ATM malware is being sold on Dark Web market that can make ATMs drain available cash

In May 2017, Kaspersky security researchers have noticed a forum post advertising ATM (Automated teller machine) malware that was targeting specific vendor ATMs.

The malware has been sold on the AlphaBay Dark Web marketplace since May 2017, but today, its administrators started a new standalone website after US authorities had taken down AlphaBay in mid-July.

The cost of the toolkit was 5000 USD at the time of the research. The AlphaBay description covers details such as the needed tools, targeted ATMs vendors, as well as tips and tricks for the malware’s operation.

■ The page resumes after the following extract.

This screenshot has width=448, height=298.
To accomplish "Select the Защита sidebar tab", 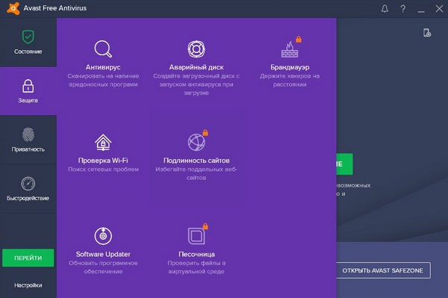I will pos(28,91).
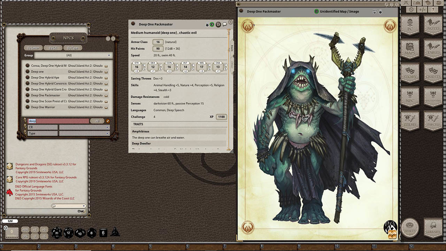Open the Story sidebar panel
This screenshot has width=446, height=251.
pyautogui.click(x=410, y=72)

The list of crimeware contains in the toolkit includes:
– Cutlet Maker—ATM malware which is the main component of the toolkit.
– Stimulator—an app to gather cash cassette statuses of a targeted ATM
– c0decalc—a simple terminal-based app to generate a pass for the malware.

According to Kaspersky:
“This type of malware does not affect bank customers directly, it is intended for the theft of cash from specific vendor ATMs. CUTLET MAKER and Stimulator show how criminals are using legitimate proprietary libraries and a small piece of code to dispense money from an ATM. “

The Cutlet Maker malware has been written in Delphi, and its name originates from the Russian language.